母も大概厳しかったが、殴られたり叩かれたりはなかった。
「本家は基本的にうち以上に脳筋ですからね」
そこに飄々とした声が割って入る。聞き慣れた響きだがその声を聞くのは久しぶりだ。
「ライ!」
「元気でしたか? 特に問題なく?」
「うん。まあつつがなくここまで戻ってこれたよ」
ちらりとアレックスとの事が頭の隅をよぎったが、それは表に出さずにリアムは頷いた。
「ケインさん、男前が上がってますね」
「お前も二目と見られないぐらいまで男前をあげてやろうか?」
「おお、怖。ほら、これでも食べて。大伯母上、ケインさんが帰ってくるっていうんで、張り切って作っていたんだから。殴られるような事言ったんでしょ? 親子じゃないとか」
「……もう、菓子で機嫌を取られる赤ん坊じゃないんだが」
そう言いながらもケインは嬉しそうに三日月に捻られた焼き菓子を口にした。どうやら子供の頃好んで食べていたものらしい。
「懐かしいな……」
「ねえ、ライモンド。シュミットメイヤーって殴られるのが基本なの? 僕は母上にそんな事された事ないけど……」
ライモンドの袖を引いて尋ねると、男は頷いた。
「痛みを理解しなきゃ、どこまで敵に痛みを与えられるかも分からないでしょ? それにうちのガキ共は基本的にやんちゃが多いから、きっちりシメとかないと命に関わるので、ガンガン殴られますね。ベア姐さんもそうやって育てられているはずですけど」
「姉上の方がそうやって怒られる事が多かった。俺は出来のいい子供だったから、途中から両親に殴られるような事はしなくなったからな。久しぶりに食らったよ」
「出来がいいって自分で言います?」
エリアスは国中の良家の子息から彼をより抜いたと読んだ事がある。そして、ケインは実際そうだったのだろう。時折垣間見せる恐ろしさはあるが、表面的には物腰は穏やかで仕事も出来て頭の回転が早く身体能力に優れている。
「あ、僕は母上に殴られた事はないですよ」
母は自分に対してそういう育て方はしなかった。もちろん自分が臆病で常に母の後ろに隠れて危険な事をやるような性質でなかったせいもあるだろうが。
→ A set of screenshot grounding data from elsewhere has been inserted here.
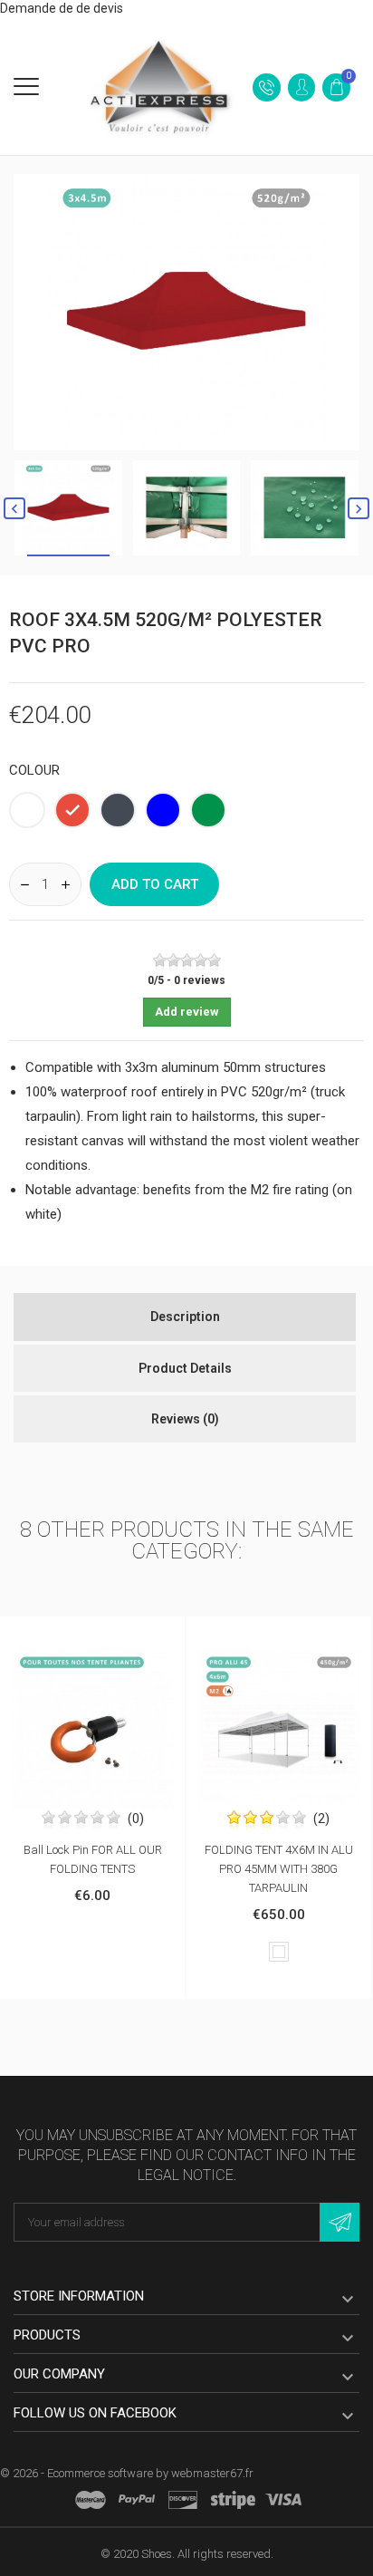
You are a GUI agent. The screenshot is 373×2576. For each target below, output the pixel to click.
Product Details (185, 1368)
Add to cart (154, 884)
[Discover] (183, 2500)
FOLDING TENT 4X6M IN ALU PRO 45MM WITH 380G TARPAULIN (279, 1869)
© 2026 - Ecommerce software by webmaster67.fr (126, 2473)
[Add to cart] (73, 1633)
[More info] (111, 1633)
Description (185, 1316)
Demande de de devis (61, 8)
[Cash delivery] (233, 2500)
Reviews (185, 1419)
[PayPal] (137, 2500)
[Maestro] (90, 2500)
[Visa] (283, 2500)
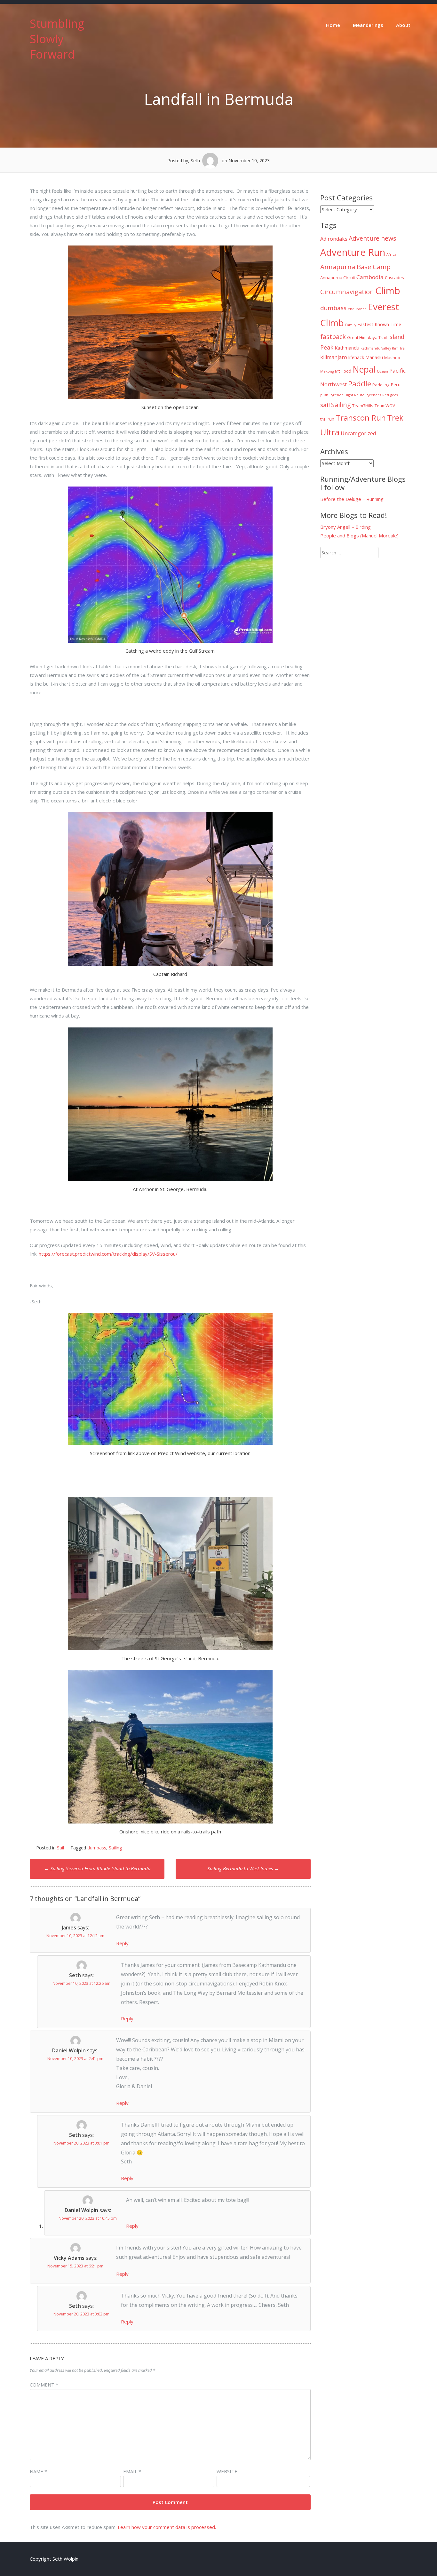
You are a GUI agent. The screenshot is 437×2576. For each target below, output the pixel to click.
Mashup (392, 357)
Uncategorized (358, 433)
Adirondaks (333, 238)
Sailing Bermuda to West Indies (243, 1868)
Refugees (390, 395)
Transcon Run (361, 417)
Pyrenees (373, 395)
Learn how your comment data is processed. (167, 2527)
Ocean (382, 371)
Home (333, 25)
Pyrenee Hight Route (347, 395)
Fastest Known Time (379, 324)
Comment (44, 2384)
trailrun (327, 419)
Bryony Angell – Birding (345, 527)
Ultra (329, 432)
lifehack (356, 357)
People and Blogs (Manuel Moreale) (359, 535)
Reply (122, 1943)
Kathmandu (347, 347)
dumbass (96, 1848)
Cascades (394, 277)
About (403, 25)
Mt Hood (343, 371)
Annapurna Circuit (337, 277)
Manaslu (374, 357)
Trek (395, 418)
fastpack (333, 336)
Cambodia (370, 277)
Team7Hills (362, 405)
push (324, 395)
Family (350, 325)
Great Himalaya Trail (367, 337)
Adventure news (372, 238)
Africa (391, 254)
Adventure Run (352, 252)
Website (227, 2471)
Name (38, 2471)
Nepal (364, 369)
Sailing (115, 1848)
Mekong (327, 371)
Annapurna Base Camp (355, 266)
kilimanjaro (333, 357)
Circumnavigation (347, 291)
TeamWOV (385, 405)
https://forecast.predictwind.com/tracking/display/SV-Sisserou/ (108, 1254)
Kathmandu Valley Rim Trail (384, 348)
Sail (60, 1848)
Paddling (380, 385)
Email (132, 2471)
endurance (357, 309)
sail (325, 405)
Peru (396, 384)
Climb (387, 290)
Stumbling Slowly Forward (57, 39)
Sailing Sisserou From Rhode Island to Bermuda (97, 1868)
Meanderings (368, 25)
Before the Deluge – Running (352, 499)
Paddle (359, 384)
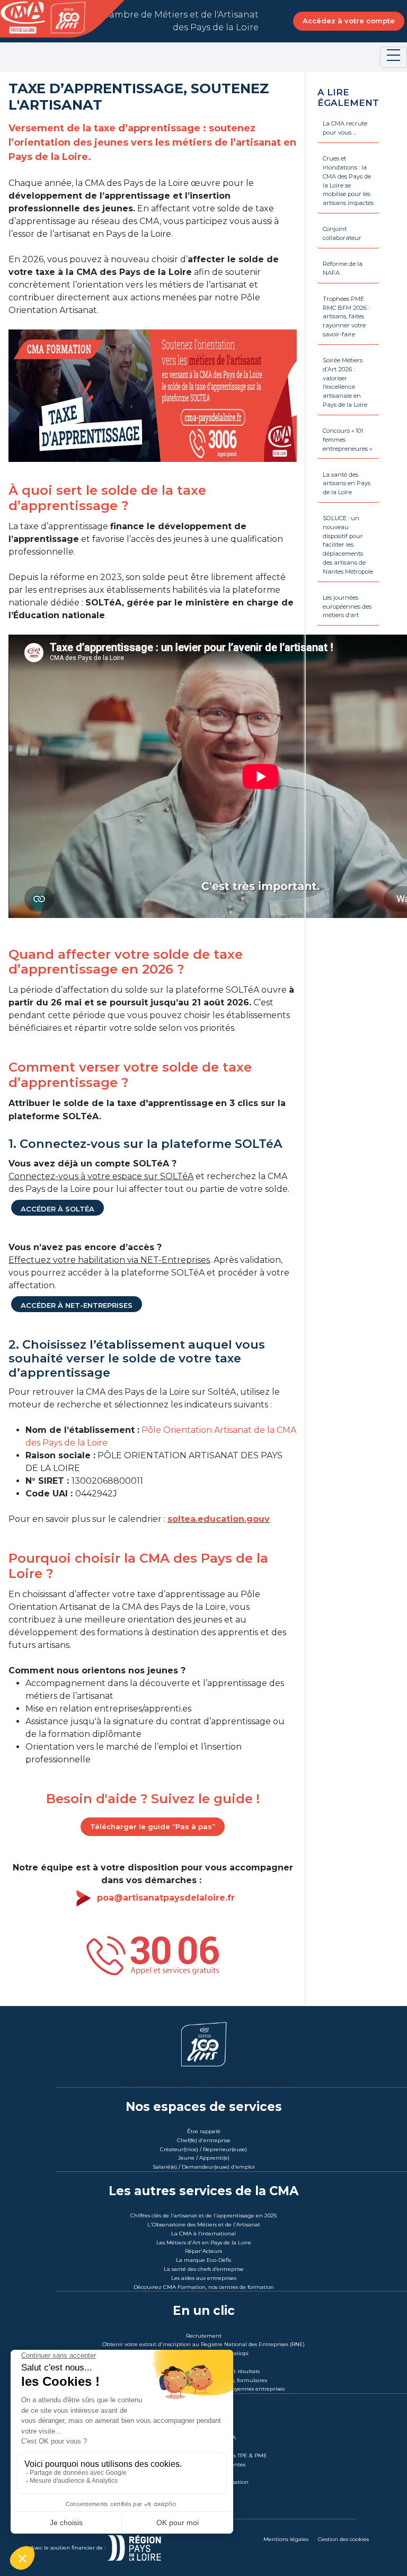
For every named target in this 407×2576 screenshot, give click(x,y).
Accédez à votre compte (349, 20)
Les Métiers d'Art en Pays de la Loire (203, 2242)
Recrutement (204, 2335)
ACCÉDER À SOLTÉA (57, 1209)
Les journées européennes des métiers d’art (347, 606)
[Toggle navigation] (393, 57)
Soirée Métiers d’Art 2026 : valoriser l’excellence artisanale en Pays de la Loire (345, 382)
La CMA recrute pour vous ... (345, 128)
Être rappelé (203, 2131)
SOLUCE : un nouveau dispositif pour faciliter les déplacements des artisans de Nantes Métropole (348, 544)
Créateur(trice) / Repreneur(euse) (203, 2149)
「あの姉上が殴らない?? 意味のない暴力が俺を襲っていたのに?!」
「リアムは穏やかだから、井戸の淵に立って遊んだり、馬の後ろから近づいたり、来客のカツラを取って投げ回るような事をしなかったんですよ」
「それは、実体験だな?」
「ええ、まあ」
リアムはそれに乾いた笑いを返すしかなかった。
「ベルグラード家も似たような物じゃないか?」
ライモンドがそう話を振ると、淑女らしく黙って座っていたソフィアが肩をすくめた。
「うちはやりたいことをやらせる放任ですわね……。そこで死んだらそこまでの人間だったという。ただ淑女教育については手を鞭打たれたり、背中に棒を入れられたりしましたけど。まあ、わたくしは特に手を焼かれていましたから、普通はそこまでやらないかと思いますわ」
ケインがひどく辛そうな顔でソフィアを見て、食べやすそうな菓子を小皿に盛って差し出した。
「王都の物よりも素朴だとは思うが、うちの故郷の味だ。食べるといい」
「え? ありがとうございます?」
ケインの親切に首を傾げたソフィアは知り合ってからほぼ見せたことのない淑女の動きで紅茶を飲んで菓子を口に運ぶ。
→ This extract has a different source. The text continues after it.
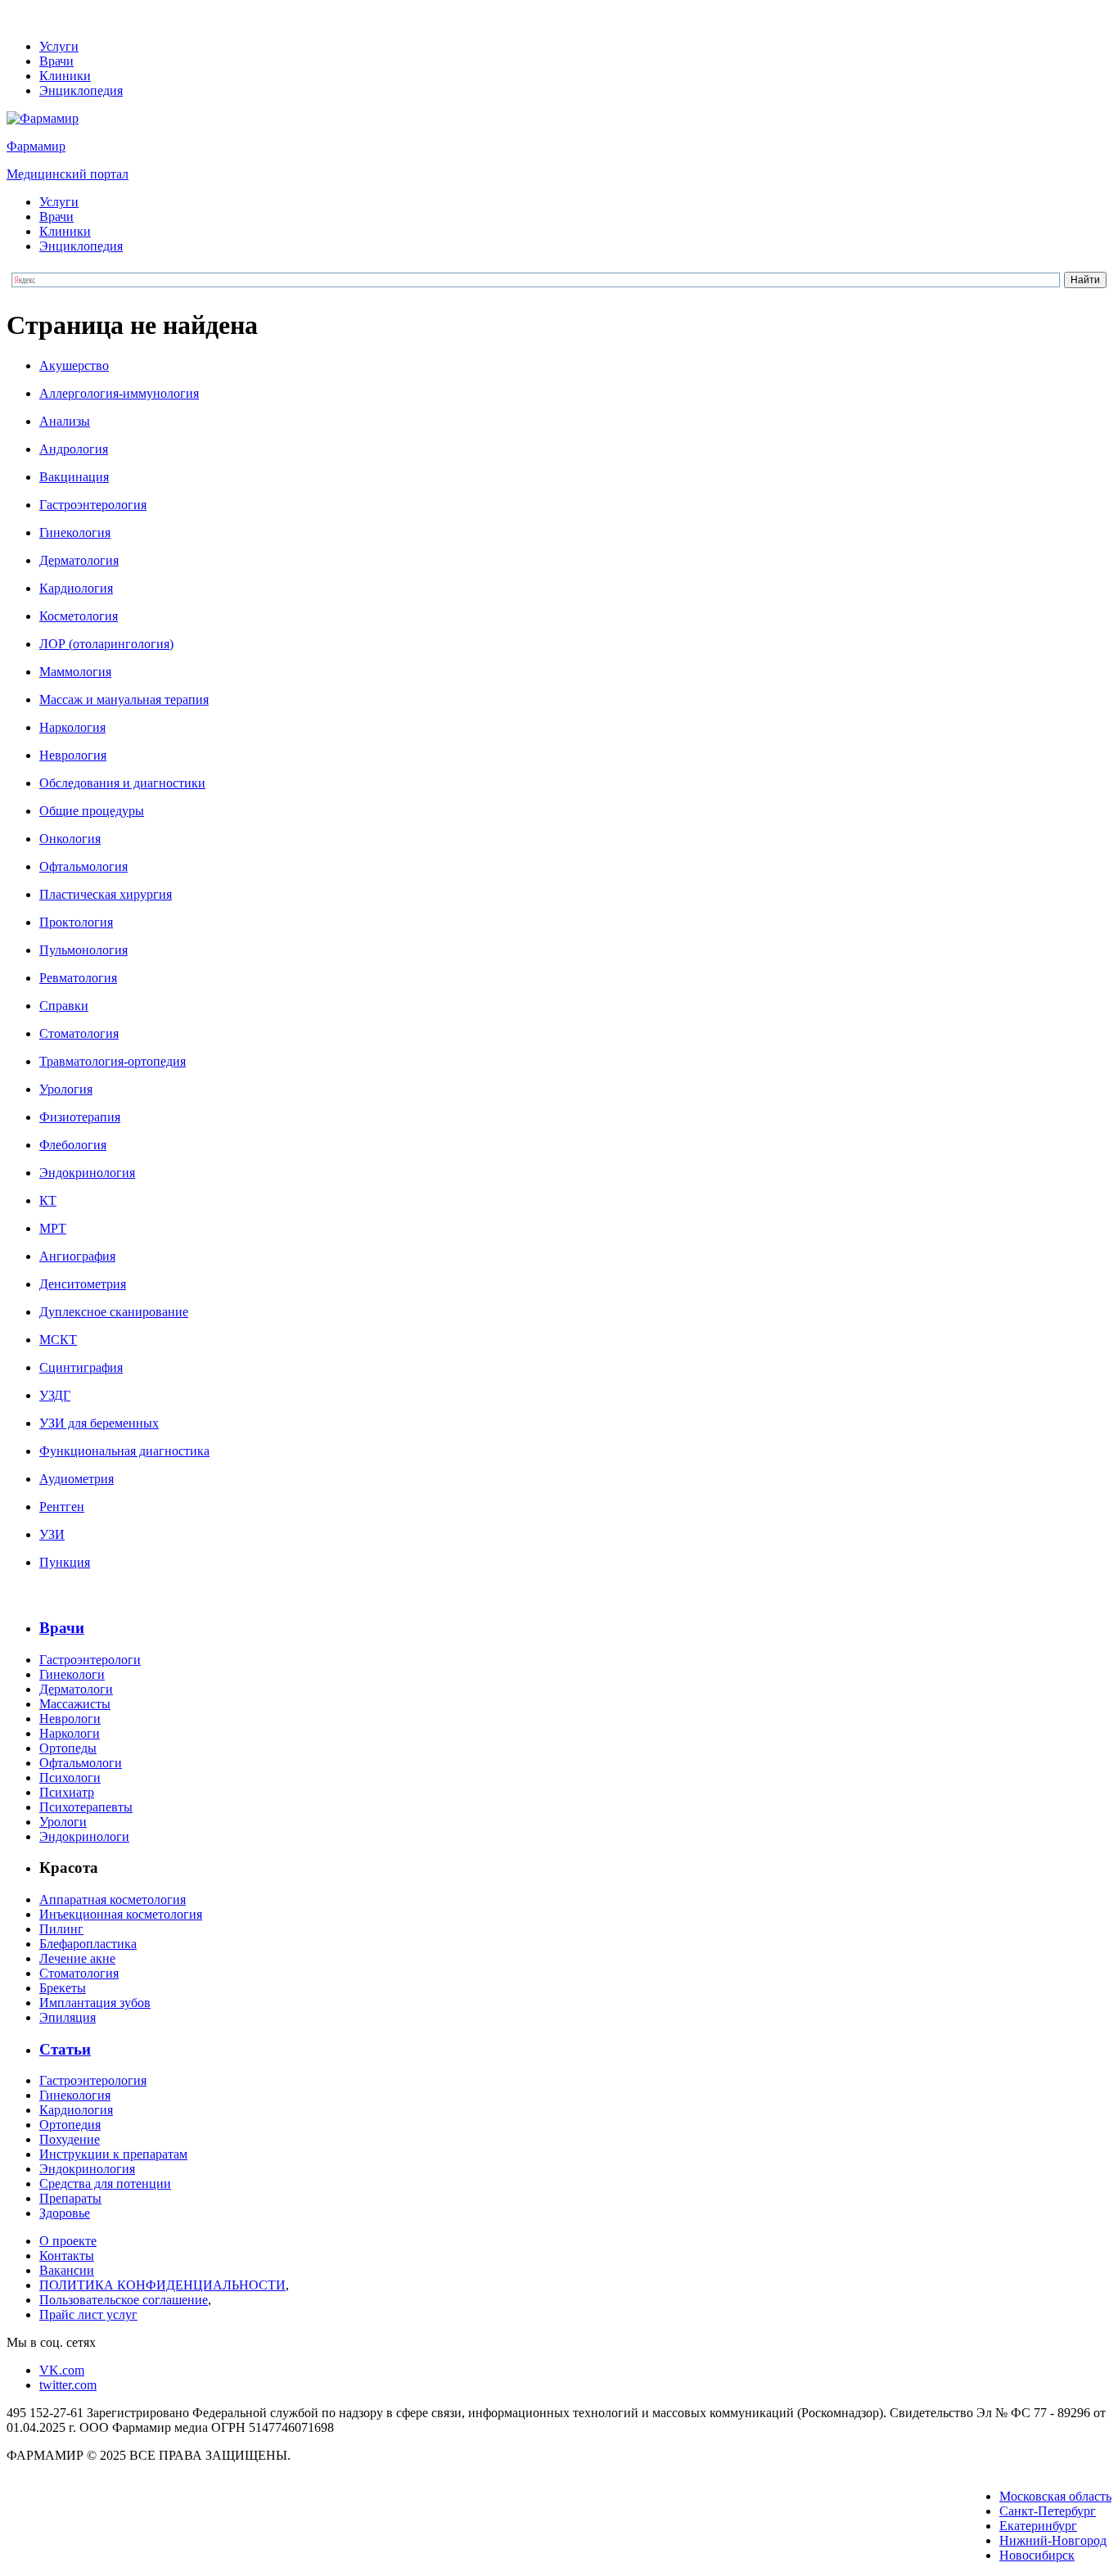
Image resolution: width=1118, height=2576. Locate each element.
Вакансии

初めて来るリアムの祖母の屋敷で、公爵令嬢らしからぬ動きは出来ないということだろうか。
「とても美味しいですわ」
「それは母に伝えてくれ。さて、ライモンド。お前が来たということは算段が取れたということだよな?」
にこりと本物であろう微笑を見せたケインがライモンドに水を向けた。